Mindlessly, I lived, not present for any of it. Rather, I looked to the days when remission would return—as it always had for the thirty years previous—then, I would return to life as I knew it.

There was no remission but there was no organ failure, either. What did happen was a dramatic decrease in my systemic inflammation, my digestive issues are no more, and I have maintained a 68 pound weight loss for 30 of the last 48 months with only gentle yoga for exercise. Musculoskeletal issues, in particular mobility, remain a challenge.

Mine is a life few, if any, would want but it is mine—and I am mindful of it—something I never was in the way I once lived.

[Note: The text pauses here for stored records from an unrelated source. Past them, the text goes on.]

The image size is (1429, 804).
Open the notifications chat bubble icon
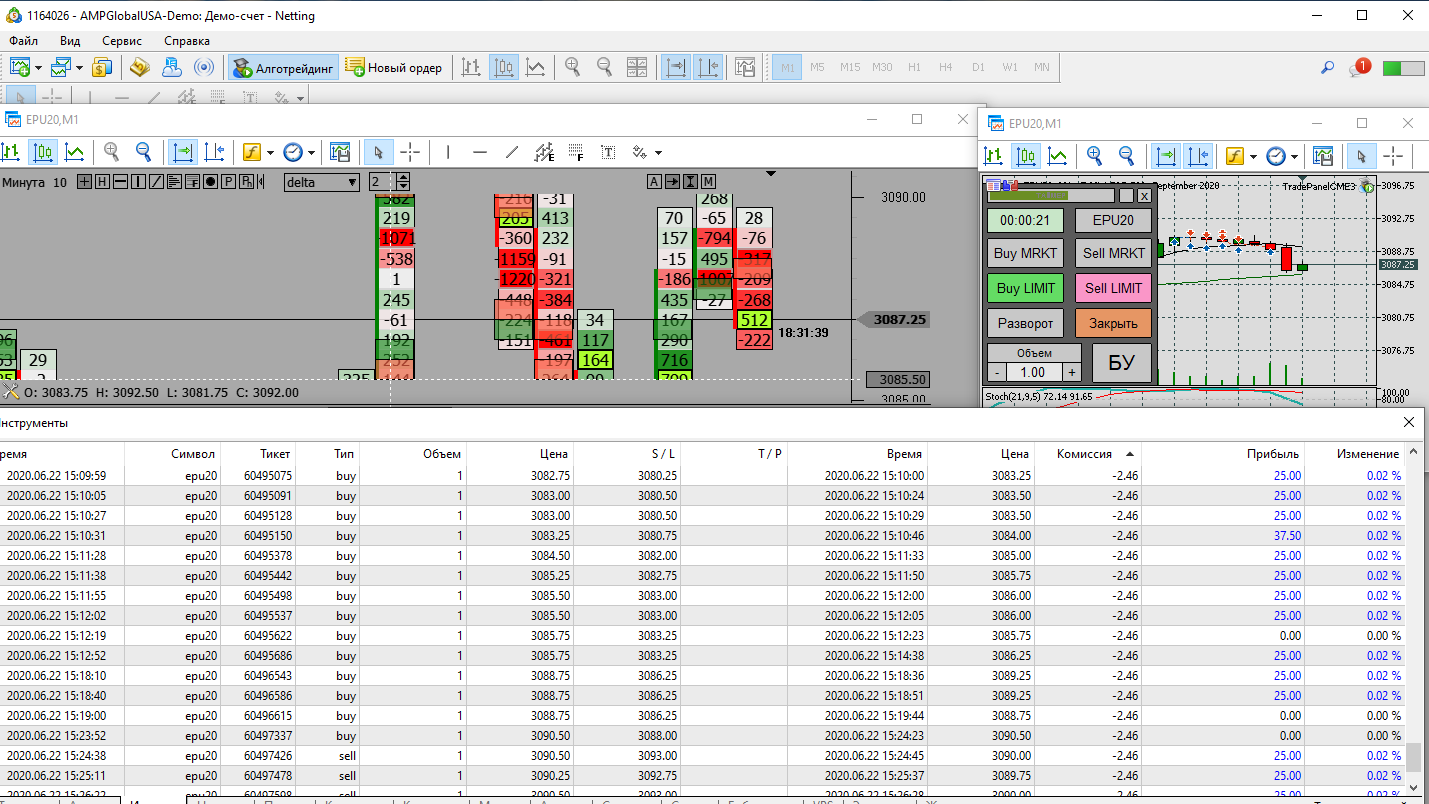click(x=1359, y=68)
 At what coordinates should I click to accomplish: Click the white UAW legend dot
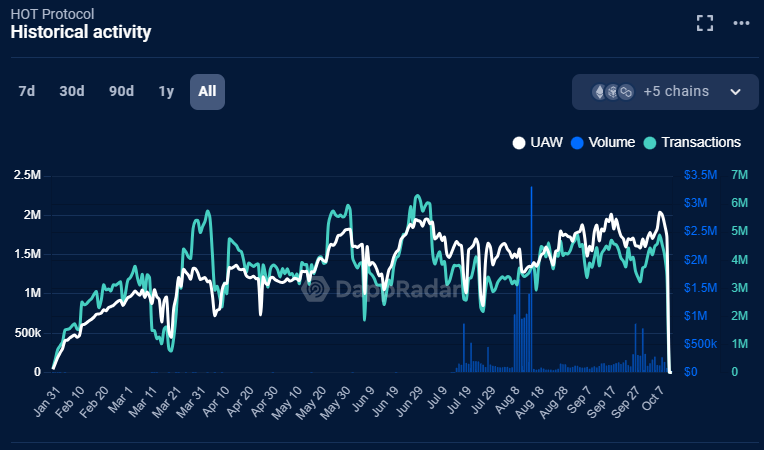point(518,142)
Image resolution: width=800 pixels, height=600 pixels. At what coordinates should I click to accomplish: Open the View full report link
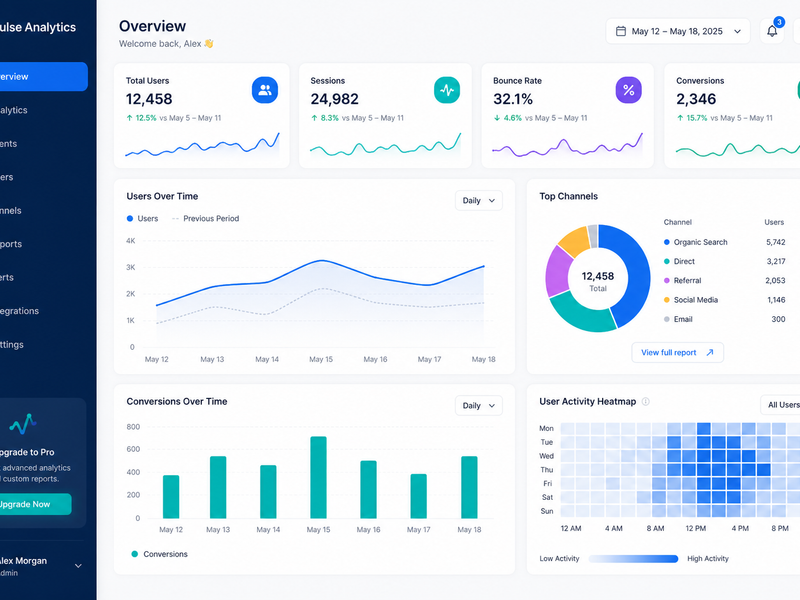pyautogui.click(x=678, y=353)

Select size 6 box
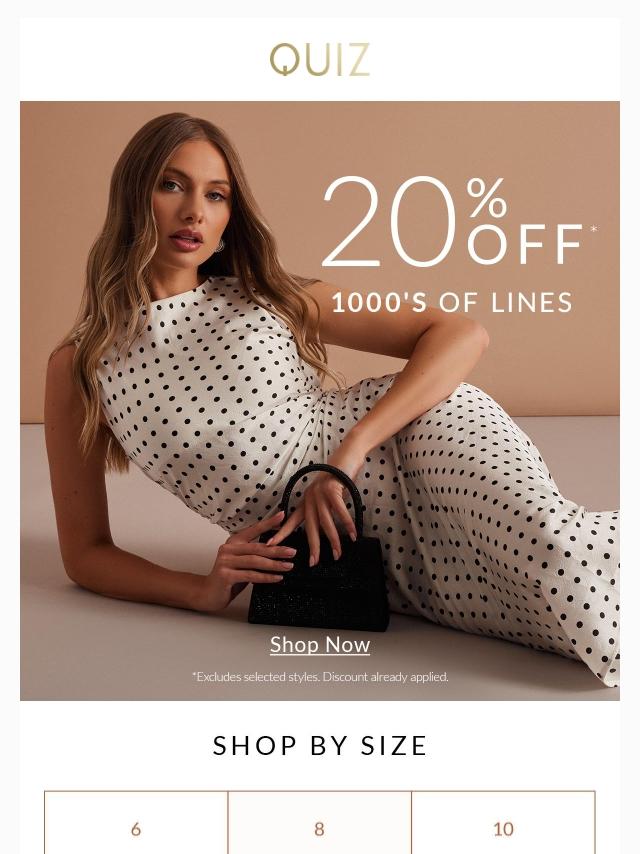[136, 823]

Mindfulness is deliberately paying attention, being fully aware of what is happening both inside yourself—in your body, heart, and mind—and outside yourself, in your environment. Mindfulness is awareness without judgment or criticism.

(Mindful Eating, Jan Chozen Bays, M.D., p. 2)

It was the hunger in my stomach that brought me to mindfulness. I had to learn what food my body needed, for each body is unique in its nutritional needs. No two are the same. I had to sort through the food that would satisfy my hunger and ultimately, open my heart.

Eating mindfully is a bite-by-bite experience. Not all foods are equal in nutrients but being mindful of each bite keeps my focus on whether or not the food is satisfying my hunger. I have found I am much more selective in what and how I eat. Why would I eat food that leaves me not only hungry but craving more?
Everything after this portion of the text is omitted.